Dealing with “rare” events in Machine Learning

Deepa Mahidhara
3 min readMay 1, 2019

--

If you are in Data Science, sooner or later, you will have to deal with a common problem — “rare” events! If the rate of occurrence of the predicted event is less than 5%, it is generally considered a rare event.

Why is this a problem? Because most machine learning algorithms assume that the classes are balanced, so we need to apply special techniques if the classes are not balanced, otherwise our predictions will not be accurate. I will discuss three techniques for dealing with rare events or imbalanced classes.

Recently I was working with historical Twitter data for a Disaster Management System. The goal of the system was to identify road closures during natural disasters based on live social media data.

In order to train my model, I gathered 8000 tweets during Hurricane Florence in September 2018. Using NLP techniques, I classified these tweets as a “road closure” tweet if it had specific information on road closures.

After cleaning and data wrangling, I had ~350 tweets classified as “road closure” and ~7600 tweets classified as non-road closure, i.e. minority class was only 4.6% of the observations.

After lemmatizing and tokenizing the words, I decided to fit a Logistic Regression model since it was a classification problem.

Metric

The first technique I used for predicting this rare event was to change the scoring metric.

Generally, we evaluate the performance of machine learning algorithms using predictive Accuracy. However, this is not appropriate when the classes are heavily imbalanced, because the costs of different types of errors vary significantly. In the case of a Disaster Management system, it is very important to predict true road closures with a high level of accuracy, so that emergency responders don’t get stuck due to a False Positive prediction, i.e. model predicting an open road when the road is actually closed.

So, instead of measuring Accuracy, I measured the ROC AUC score, as that would minimize False Positives.

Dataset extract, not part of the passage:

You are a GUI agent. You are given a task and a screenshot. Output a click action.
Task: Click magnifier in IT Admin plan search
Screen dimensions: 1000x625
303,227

The ROC AUC score for the Logistic Regression model was 0.80. But more importantly, out of 87 Total Positives, the model predicted 33 False Positives, which was very high.

Model

To improve upon the results of Logistic Regression, I tried boosting — another technique for handling imbalanced classes.

There are many boosting techniques available in Machine Learning. I used Gradient Boosting, which in very simplistic terms, over-weights the weak learners (observations that are difficult to classify), and under-weights the strong learners, while optimizing a user-specified loss function.

By doing this, my ROC AUC score jumped from 0.80 to 0.90, and I was able to reduce my False Positives by 45% to 17, which was a significant improvement over Logistic Regression.

Over-sampling

Another technique for handling imbalanced classes is SMOTE (Synthetic Minority Over-Sampling Technique), which is an over-sampling technique that generates synthetic samples for the minority class.

By applying SMOTE to my imbalanced data, and then using Gradient Boosting, the new ROC AUC score increased to 0.96, and I was able to reduce the False Positives to from the original 33 down to 7, and had an almost perfect ROC curve.

These are by no means the only techniques available to deal with rare events. However, I stopped here as another modeling tip that I have picked up over time is to not over-tweak the model - it becomes a case of diminishing returns!

--

--